Bucks County Council is poised to examine a business case for creating a unitary authority.
This newspaper can exclusively reveal that Martin Tett, leader of the council will speak with his cabinet on Monday, with a view to launching an independent commission which would decide how a new authority would look.
Mr Tett also says that he is going to write to the four district councils asking them to be part of the process, and to adhere to the findings of a final report.
There are a number of unitary models to choose from, including a single Bucks-wide council or splitting the county into north and south unitary councils.
Entitled Future of Local Government In Buckinghamshire, the debate is the only item on the agenda of Monday’s extraordinary meeting.
Mr Tett said: “I am going to suggest that we all submit evidence and be bound by whatever agreement the commission decides on.
“We need to update the assumptions on what savings could be achieved, we need to simplify local government for the residents and deliver the very best services for the lowest possible cost which would allow us to protect and improve our frontline services.”

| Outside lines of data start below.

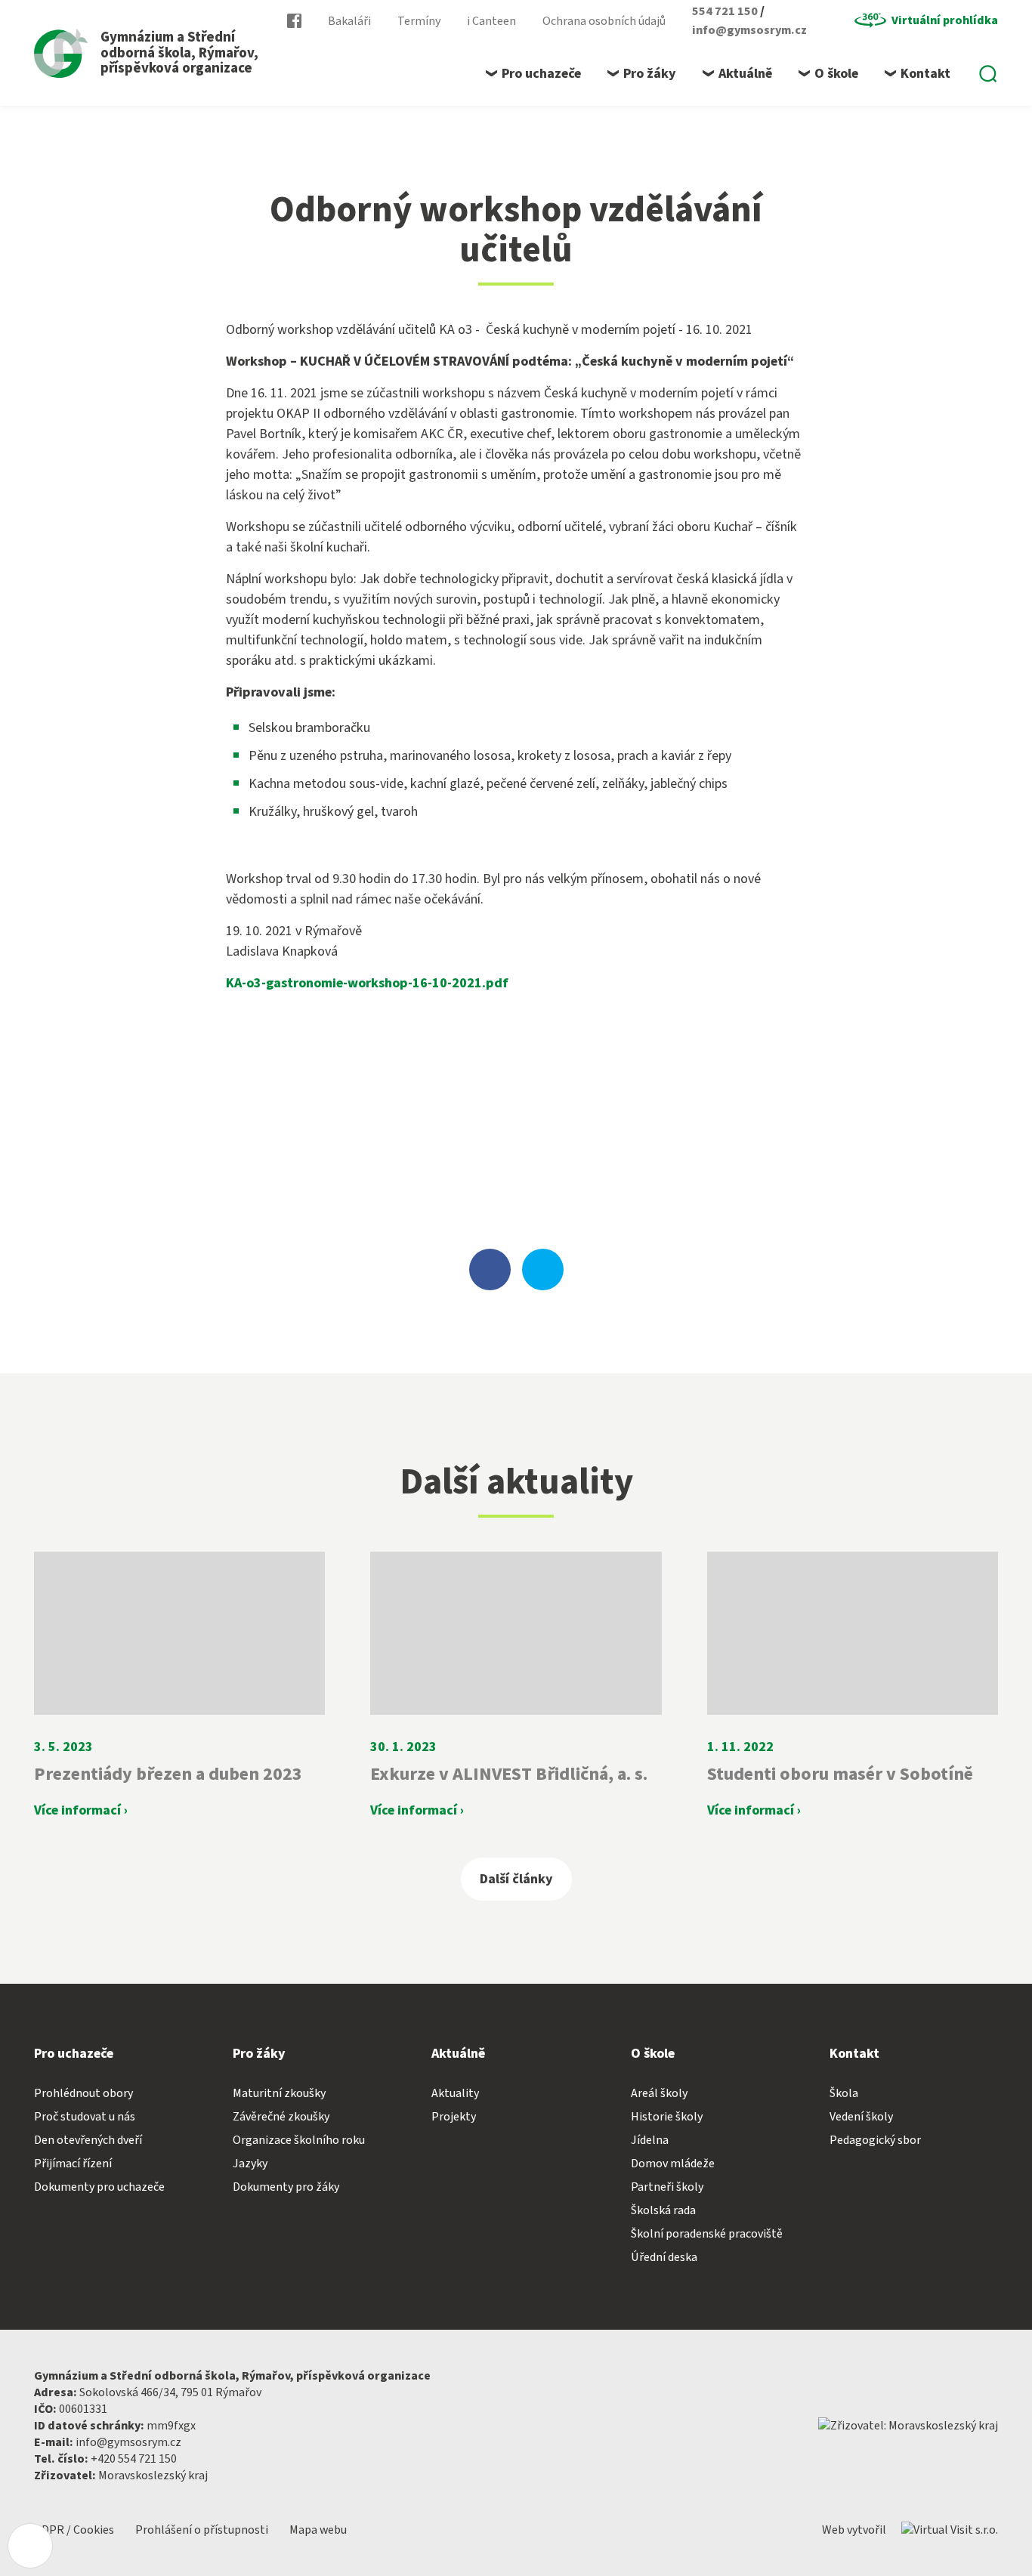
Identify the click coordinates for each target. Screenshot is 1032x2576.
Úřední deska (664, 2257)
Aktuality (455, 2093)
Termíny (418, 21)
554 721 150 (726, 11)
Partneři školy (667, 2187)
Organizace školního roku (299, 2140)
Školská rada (663, 2210)
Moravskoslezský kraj (153, 2475)
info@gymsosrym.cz (749, 30)
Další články (516, 1879)
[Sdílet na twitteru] (543, 1269)
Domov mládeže (673, 2163)
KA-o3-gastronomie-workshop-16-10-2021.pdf (367, 983)
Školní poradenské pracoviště (707, 2233)
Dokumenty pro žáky (286, 2187)
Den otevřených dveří (88, 2140)
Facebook (294, 21)
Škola (844, 2093)
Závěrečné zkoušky (281, 2116)
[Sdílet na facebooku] (490, 1269)
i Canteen (491, 21)
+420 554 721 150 (134, 2459)
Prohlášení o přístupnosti (202, 2530)
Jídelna (650, 2140)
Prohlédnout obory (83, 2093)
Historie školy (667, 2116)
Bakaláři (349, 21)
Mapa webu (318, 2530)
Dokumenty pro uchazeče (99, 2187)
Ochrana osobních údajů (604, 21)
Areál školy (659, 2093)
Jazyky (250, 2163)
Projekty (453, 2116)
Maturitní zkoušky (279, 2093)
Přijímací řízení (73, 2163)
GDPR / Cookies (75, 2530)
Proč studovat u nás (84, 2116)
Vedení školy (861, 2116)
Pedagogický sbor (875, 2140)
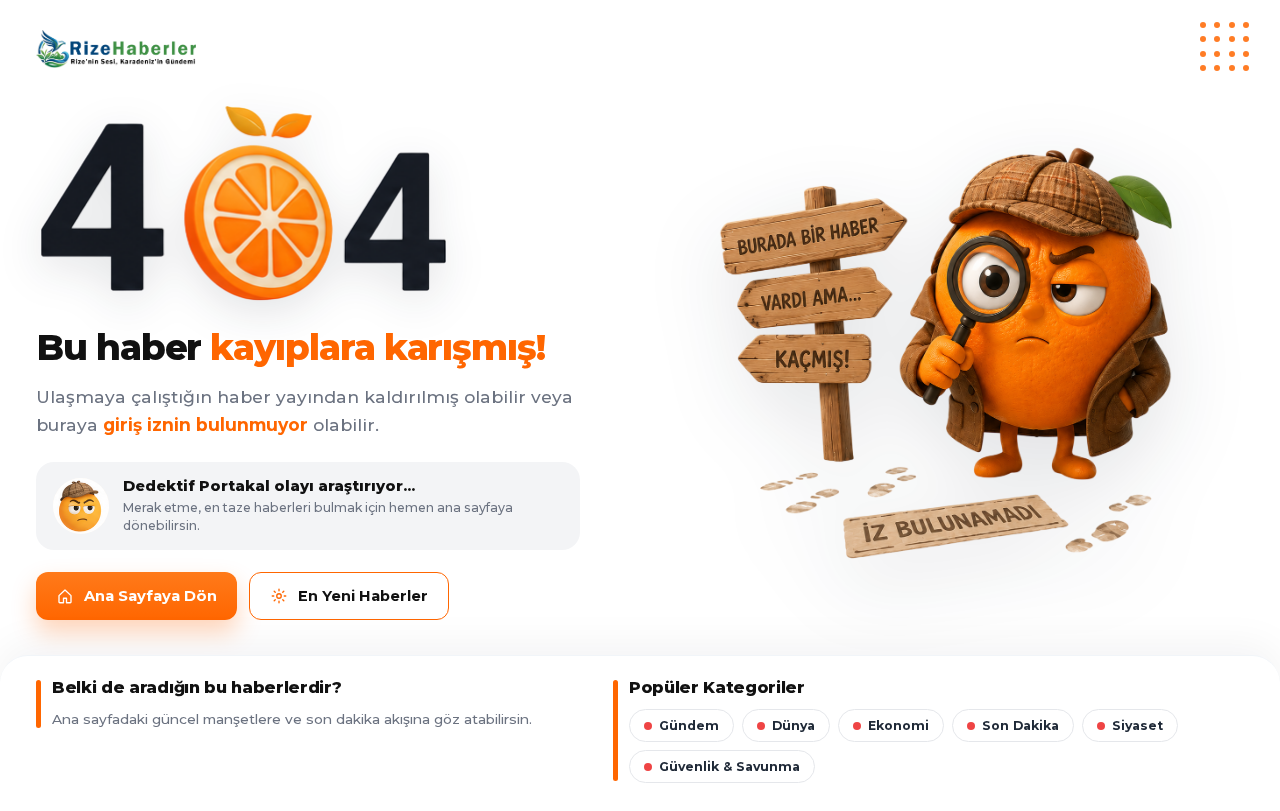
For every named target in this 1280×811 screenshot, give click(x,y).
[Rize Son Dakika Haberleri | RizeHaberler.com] (640, 49)
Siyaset (1137, 725)
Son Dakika (1020, 725)
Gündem (689, 725)
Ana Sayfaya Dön (150, 596)
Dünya (793, 725)
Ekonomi (898, 725)
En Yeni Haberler (363, 596)
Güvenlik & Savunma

Mr Tett said that the unitary process would not happen overnight.
“It could take two to three years of this process for anything to happen, it wouldn’t affect any of the councils’ finances in the short to medium term. But the revenue support grant (money from central government) will be scrapped for all councils by then, and the money will come from business rates and local council tax only. This will be the case no matter what is decided, but a unitary authorty would enable us to save money.”